Point de vue de l’ORIV

L’action de l’Etat en faveur de ce que l’on appelle communément les « quartiers sensibles », que l’ORIV préfère appeler des quartiers populaires en référence aux caractéristiques socio-démographiques de ceux qui y résident, date officiellement du début des années 80. Depuis, la politique de la ville développe des dispositifs et des actions visant d’une part à limiter les écarts entre les territoires et d’autre part à renforcer la cohésion sociale et territoriale. Elle a connu des évolutions tout en conservant un certain nombre d’invariants depuis sa création. Ainsi, elle a été conçue comme une politique interministérielle, interinstitutionnelle, contractuelle et expérimentale. Alternant primauté à l’habitat et primauté au social, elle tente de résoudre les difficultés sociales, économiques… rencontrées par les habitants résidant sur certains territoires.

 L’ORIV s’est saisi de cette question en Alsace, suite à un travail mené dans le milieu des années 90 alors que certains territoires alsaciens populaires se trouvaient confrontés à des problèmes récurrents de « violences urbaines ».

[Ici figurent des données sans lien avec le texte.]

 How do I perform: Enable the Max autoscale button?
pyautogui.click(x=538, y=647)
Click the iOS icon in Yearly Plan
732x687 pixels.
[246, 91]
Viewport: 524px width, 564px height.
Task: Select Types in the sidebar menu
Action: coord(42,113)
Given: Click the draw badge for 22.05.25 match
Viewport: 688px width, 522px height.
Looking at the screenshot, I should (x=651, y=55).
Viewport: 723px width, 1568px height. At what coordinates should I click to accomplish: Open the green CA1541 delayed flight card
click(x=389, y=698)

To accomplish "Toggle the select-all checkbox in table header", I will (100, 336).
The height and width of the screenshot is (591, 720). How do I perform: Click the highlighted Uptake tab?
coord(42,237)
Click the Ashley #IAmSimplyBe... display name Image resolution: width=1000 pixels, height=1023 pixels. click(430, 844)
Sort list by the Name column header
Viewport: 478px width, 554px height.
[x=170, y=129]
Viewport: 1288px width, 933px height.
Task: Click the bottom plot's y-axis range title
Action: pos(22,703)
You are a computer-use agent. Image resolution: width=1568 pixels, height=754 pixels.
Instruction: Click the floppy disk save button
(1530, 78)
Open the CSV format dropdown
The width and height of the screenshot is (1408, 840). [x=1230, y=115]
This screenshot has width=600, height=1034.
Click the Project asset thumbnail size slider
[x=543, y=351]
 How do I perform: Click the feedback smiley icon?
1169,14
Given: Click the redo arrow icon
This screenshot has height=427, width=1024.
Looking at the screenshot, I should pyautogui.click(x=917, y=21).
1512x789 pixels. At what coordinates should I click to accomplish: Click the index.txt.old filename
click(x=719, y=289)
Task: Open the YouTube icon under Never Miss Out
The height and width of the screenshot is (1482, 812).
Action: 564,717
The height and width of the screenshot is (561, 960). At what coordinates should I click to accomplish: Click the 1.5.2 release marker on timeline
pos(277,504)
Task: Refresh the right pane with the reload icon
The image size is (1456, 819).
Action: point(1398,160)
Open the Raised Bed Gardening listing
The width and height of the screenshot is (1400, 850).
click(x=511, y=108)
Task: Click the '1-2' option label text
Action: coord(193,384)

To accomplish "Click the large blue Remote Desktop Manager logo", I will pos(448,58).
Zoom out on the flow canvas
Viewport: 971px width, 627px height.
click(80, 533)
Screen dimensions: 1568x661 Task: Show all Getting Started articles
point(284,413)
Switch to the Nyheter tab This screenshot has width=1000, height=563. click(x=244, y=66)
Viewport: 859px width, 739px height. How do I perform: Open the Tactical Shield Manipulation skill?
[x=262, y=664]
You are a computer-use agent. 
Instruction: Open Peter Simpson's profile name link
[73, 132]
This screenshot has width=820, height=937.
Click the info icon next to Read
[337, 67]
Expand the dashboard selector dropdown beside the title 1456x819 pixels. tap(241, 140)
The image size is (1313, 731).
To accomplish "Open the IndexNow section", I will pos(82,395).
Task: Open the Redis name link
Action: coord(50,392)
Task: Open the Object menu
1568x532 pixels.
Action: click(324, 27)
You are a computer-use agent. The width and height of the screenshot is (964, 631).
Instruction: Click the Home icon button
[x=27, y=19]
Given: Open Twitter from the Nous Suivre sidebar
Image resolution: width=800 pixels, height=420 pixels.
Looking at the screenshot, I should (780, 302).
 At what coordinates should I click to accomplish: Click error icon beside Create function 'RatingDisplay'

L’association est attachée à une politique territorialisée visant à rétablir l’égalité entre les territoires et la cohésion sociale et territoriale. Elle considère ces quartiers populaires tout à la fois comme des territoires d’avenir, notamment parce qu’y réside une part importante de la jeunesse de France, et comme des territoires en devenir, dans la mesure où ils concentrent les difficultés auxquelles est confrontée dans une moindre mesure la société française, mais aussi parce qu’ils mettent en exergue les défis auxquels elle doit faire face.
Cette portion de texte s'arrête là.